A campanha Agosto Branco, voltada à conscientização sobre a prevenção e o combate ao câncer de pulmão, também chama a atenção para os riscos associados ao consumo de diferentes produtos derivados do tabaco. Em entrevista à Rádio Imbiara, a cirurgiã torácica Dra. Raíssa Barbieri Pascoal alertou que tanto o cigarro eletrônico quanto o cigarro de palha podem provocar danos à saúde e não devem ser considerados alternativas seguras ao cigarro convencional.

Segundo a médica, o cigarro eletrônico, conhecido popularmente como vape ou pod, foi inicialmente desenvolvido com a proposta de auxiliar fumantes na tentativa de abandonar o cigarro convencional. No entanto, o produto também passou a ser utilizado por pessoas que nunca haviam fumado, tornando-se, em muitos casos, uma porta de entrada para o tabagismo.

A especialista destacou que já existem evidências de problemas graves relacionados ao uso dos dispositivos eletrônicos. Entre eles está a EVALI, uma doença pulmonar associada ao uso de produtos de cigarro eletrônico. Além dos danos ao sistema respiratório, o consumo também está relacionado a riscos cardiovasculares e circulatórios.

Outro fator de preocupação apontado pela médica é a atratividade dos cigarros eletrônicos entre os jovens. Sabores, aromas, formatos e diferentes modelos dos dispositivos podem contribuir para a iniciação ao consumo e para a manutenção do hábito. Raíssa explicou ainda que os líquidos utilizados nos aparelhos podem conter diferentes substâncias e que o processo de vaporização pode provocar danos ao sistema respiratório.

Durante a entrevista, a cirurgiã torácica também desmistificou a ideia de que o cigarro de palha, conhecido como paieiro ou paiol, seria uma opção mais natural e menos prejudicial à saúde. Segundo ela, a ausência de filtro aumenta a exposição do fumante às substâncias tóxicas presentes na fumaça.

Raíssa Barbieri Pascoal explicou que, para fins de avaliação da carga tabágica, um cigarro de palha pode corresponder aproximadamente ao consumo de três ou quatro cigarros convencionais.

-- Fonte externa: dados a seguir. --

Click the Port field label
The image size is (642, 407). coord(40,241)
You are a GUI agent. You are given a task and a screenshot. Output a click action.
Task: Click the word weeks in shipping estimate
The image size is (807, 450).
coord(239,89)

A médica ressaltou que o fato de o produto ser artesanal ou ter uma aparência considerada mais natural não significa que ele ofereça menos riscos.

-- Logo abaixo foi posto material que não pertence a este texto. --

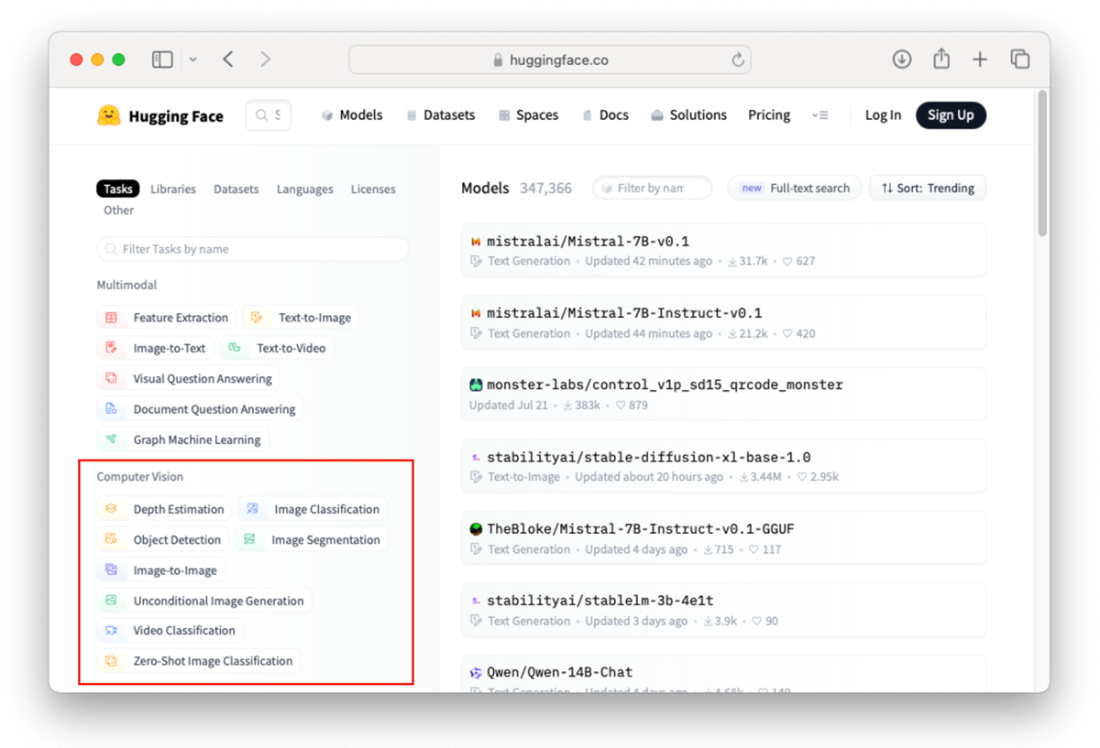Viewport: 1100px width, 748px height.
Task: Open the Sort: Trending dropdown
Action: pos(928,188)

A especialista reforçou que tanto o cigarro eletrônico quanto o cigarro de palha devem ser encarados como formas de tabagismo que podem causar prejuízos à saúde, principalmente quando o consumo ocorre de maneira contínua ao longo dos anos. Dentro da proposta do Agosto Branco, a orientação é ampliar a informação sobre os riscos do tabagismo e incentivar a prevenção, especialmente entre crianças, adolescentes e pessoas que ainda não iniciaram o consumo.